As soon as she heard an Italian voice she was excited because there are not many tourists here, especially Italians, unless they are part of the European voluntary service. “Our centre is also a school. Personally, I teach Arabic and English to children from Syria and Afghanistan.” The words of Irene touched me right away and her smile perfectly conveyed the commitment and the passion she puts into her work.

“I am Italian and I speak very little Turkish. The children speak only Syrian and Afghan and so teaching Arabic and English without having a common language was a challenge from the outset. I give them the tools to learn but it is their smiles and their gestures that fill my everyday life. They are hungry for culture, knowledge and, above all, they want to be accepted, or at least not ignored, by the rest of the Turkish population,” said Irene. “If you mention the Syrian problem or the word refugee to a Turkish citizen, he shrugs and walks away. In fact, although they are very comfortable with the many cultures that coexist peacefully in their city, the question of the camps and the children who are starving just a stone’s throw from here is considered none of their business. Of course, not all the citizens of Gaziantep think that way but many are not even aware of this situation.”

Among the many people I have met on this trip, only Irene has been able to answer my questions and she told me how the Syrians survive while maintaining their dignity.

They earn their living mainly by sorting the rubbish, she told me, by separating the different materials from the bins and then reselling them. Those who remain in Gaziantep and do not move on to other Turkish cities or to other European countries try as best as they can to send their children to school, and if they absolutely can not they ask for help at the cultural centre.

“The Syrian families I have met, even if they do not live in stable economic and housing conditions, do not resort to violence or crime to live. In other words,” says Irene, “they say that they can bomb their homes and hospitals, even entire cities, but all that does not make them bad people and their dignity does not crumble to the ground like their buildings.”

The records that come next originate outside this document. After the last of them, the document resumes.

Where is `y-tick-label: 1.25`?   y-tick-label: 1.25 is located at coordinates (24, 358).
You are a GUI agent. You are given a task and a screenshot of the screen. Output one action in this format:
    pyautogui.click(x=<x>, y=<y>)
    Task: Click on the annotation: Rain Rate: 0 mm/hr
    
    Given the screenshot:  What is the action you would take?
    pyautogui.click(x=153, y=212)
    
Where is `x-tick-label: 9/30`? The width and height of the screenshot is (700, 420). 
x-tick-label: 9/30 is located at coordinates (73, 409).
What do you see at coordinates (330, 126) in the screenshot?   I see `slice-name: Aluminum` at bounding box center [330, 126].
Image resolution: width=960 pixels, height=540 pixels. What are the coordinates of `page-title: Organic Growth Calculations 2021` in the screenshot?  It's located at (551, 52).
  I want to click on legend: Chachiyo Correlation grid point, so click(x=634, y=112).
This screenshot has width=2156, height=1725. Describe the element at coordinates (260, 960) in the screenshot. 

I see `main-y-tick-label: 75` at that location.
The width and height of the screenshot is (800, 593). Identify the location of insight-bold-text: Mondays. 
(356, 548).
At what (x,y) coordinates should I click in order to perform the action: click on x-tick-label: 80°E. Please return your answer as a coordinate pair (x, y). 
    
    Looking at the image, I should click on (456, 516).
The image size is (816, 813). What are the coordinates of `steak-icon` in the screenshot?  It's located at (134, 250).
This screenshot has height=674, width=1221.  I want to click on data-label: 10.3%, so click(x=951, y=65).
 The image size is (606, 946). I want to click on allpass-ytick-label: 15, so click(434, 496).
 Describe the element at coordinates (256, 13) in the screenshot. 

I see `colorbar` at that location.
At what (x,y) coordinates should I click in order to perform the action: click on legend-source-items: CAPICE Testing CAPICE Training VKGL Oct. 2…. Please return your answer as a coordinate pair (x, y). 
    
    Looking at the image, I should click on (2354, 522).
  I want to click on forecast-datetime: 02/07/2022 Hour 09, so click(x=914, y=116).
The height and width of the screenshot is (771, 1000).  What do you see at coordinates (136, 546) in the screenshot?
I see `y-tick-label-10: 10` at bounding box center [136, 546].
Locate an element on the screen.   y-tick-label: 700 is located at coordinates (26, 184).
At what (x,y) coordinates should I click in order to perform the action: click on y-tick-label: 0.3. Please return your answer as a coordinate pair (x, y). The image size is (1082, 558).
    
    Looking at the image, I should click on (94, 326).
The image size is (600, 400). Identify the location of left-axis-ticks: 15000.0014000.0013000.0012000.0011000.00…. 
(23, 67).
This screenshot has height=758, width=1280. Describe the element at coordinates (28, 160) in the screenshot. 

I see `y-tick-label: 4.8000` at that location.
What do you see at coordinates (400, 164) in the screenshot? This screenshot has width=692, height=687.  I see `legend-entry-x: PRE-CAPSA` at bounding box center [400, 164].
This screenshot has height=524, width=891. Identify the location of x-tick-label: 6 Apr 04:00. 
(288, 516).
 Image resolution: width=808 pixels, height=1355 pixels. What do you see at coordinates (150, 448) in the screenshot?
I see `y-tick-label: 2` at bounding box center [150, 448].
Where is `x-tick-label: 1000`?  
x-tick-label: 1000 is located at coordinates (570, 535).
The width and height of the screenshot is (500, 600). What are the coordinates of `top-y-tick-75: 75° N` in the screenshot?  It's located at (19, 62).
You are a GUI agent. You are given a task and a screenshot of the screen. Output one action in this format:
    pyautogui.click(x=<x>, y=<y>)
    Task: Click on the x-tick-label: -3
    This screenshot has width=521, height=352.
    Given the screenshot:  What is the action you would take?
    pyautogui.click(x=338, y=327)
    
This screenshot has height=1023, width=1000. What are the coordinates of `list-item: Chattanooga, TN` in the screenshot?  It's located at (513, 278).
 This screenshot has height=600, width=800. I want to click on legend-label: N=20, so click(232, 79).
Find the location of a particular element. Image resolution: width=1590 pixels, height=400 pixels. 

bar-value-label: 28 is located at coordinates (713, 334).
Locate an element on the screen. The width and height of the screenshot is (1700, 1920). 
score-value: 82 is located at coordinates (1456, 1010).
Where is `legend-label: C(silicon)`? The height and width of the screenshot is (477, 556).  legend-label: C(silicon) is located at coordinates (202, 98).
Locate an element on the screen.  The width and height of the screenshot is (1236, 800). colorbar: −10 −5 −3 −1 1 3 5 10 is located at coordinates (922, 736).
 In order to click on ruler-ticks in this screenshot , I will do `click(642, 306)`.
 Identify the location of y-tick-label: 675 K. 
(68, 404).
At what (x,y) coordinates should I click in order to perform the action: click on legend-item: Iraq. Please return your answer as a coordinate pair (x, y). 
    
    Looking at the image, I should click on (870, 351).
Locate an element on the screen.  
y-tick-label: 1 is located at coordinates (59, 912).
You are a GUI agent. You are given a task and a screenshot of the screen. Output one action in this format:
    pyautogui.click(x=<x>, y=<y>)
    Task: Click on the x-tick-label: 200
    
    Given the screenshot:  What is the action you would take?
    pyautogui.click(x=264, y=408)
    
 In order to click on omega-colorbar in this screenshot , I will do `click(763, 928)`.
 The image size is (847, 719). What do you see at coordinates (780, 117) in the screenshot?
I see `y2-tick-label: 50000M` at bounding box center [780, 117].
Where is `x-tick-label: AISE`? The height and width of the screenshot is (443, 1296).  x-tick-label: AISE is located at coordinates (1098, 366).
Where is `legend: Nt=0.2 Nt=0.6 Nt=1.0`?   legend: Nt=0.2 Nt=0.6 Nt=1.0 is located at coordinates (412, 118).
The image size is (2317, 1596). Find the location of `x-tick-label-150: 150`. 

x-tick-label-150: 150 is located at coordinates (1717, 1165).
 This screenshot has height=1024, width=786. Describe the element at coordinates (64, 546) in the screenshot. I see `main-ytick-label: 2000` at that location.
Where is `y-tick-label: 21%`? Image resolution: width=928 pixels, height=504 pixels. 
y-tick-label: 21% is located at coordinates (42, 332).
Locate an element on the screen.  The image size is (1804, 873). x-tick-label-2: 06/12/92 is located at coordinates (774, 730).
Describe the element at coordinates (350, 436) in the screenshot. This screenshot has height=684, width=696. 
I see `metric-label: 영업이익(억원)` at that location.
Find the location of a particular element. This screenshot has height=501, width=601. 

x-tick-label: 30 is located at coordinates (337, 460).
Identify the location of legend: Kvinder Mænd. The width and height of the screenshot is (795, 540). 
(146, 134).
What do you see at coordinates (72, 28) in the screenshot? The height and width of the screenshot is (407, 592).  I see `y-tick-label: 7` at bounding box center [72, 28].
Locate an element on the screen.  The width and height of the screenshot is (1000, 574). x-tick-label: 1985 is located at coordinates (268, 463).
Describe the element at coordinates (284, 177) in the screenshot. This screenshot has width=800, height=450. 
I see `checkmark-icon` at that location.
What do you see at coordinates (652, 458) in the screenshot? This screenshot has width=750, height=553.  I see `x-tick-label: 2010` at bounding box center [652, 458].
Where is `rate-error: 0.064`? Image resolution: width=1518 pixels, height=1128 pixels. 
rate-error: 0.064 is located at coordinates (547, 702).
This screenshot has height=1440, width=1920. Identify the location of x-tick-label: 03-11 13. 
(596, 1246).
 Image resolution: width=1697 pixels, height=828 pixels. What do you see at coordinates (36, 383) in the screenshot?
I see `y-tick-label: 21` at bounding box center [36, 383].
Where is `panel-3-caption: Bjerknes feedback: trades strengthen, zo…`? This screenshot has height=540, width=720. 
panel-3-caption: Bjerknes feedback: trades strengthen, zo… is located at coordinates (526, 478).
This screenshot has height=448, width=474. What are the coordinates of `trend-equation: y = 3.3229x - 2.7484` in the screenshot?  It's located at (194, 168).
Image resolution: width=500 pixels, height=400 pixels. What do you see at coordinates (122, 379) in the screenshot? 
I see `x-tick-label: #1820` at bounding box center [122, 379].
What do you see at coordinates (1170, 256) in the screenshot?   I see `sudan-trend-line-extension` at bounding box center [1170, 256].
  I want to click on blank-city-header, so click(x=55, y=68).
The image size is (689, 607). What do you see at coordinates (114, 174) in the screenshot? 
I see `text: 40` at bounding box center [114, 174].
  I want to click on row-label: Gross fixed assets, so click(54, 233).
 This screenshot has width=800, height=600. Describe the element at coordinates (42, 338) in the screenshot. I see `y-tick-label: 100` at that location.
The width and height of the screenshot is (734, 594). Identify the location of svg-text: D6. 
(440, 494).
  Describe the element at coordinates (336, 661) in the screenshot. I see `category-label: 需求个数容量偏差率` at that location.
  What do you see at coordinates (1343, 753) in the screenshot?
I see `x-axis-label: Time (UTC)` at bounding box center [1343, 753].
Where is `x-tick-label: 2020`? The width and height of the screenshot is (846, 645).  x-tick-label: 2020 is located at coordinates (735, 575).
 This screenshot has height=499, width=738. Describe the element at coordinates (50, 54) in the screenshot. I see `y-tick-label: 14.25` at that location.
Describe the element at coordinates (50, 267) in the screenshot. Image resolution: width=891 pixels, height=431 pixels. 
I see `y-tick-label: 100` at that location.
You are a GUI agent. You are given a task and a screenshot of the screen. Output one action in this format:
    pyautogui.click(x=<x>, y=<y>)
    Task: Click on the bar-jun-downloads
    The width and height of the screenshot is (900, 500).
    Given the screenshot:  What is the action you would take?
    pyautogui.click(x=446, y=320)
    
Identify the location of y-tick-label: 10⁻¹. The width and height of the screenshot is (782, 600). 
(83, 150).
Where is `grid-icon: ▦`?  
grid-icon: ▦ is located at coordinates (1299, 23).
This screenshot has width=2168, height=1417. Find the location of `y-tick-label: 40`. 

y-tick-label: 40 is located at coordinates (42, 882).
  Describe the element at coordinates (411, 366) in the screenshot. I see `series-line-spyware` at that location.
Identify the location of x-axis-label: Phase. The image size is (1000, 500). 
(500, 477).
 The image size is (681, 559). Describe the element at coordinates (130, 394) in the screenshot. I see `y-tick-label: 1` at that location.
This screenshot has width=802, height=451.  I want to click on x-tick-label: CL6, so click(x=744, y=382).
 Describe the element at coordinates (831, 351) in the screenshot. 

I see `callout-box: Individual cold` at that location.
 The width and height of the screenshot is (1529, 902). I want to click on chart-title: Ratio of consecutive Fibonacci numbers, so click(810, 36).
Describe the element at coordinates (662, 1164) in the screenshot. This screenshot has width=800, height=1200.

“The Turks are accustomed to being welcoming and tolerant of other cultures, as they are on the border between Europe and Asia and yet, when I went to the refugee camp on the border, the tension between the staff and the Syrian citizens was evident: in fact, as soon as I arrived, I realised that the phones of all the volunteers could neither call nor receive calls. They were all pretty much stuck,” she said.

As she was speaking, Irene started to lower her voice and avoided saying the word Syria or Syrian, because it meant accepting the refugee problem. “The situation on the border is difficult for more reasons than the Turkish government can imagine and the more it goes on, the worse it gets.”

And while my questions were becoming more pressing, classes came to an end and the younger children were getting ready to leave. Smiling faces, notepads and books in their hands, and many reasons to warmly greet their teacher Irene. As soon as I invited them to pose for a photo, I was surrounded by their voices: “Where are you from? Where are you from?”


The children in Irene's school. Photo property of the author, Nicoletta de Vita

Irene smiled at me, proud of her work and the fruits that she is sowing in the school with these children.

Some days, I can still hear those voices in the corners of my mind: “Where are you from? Where are you from?”

I do not know, perhaps today I feel like I am in Gaziantep.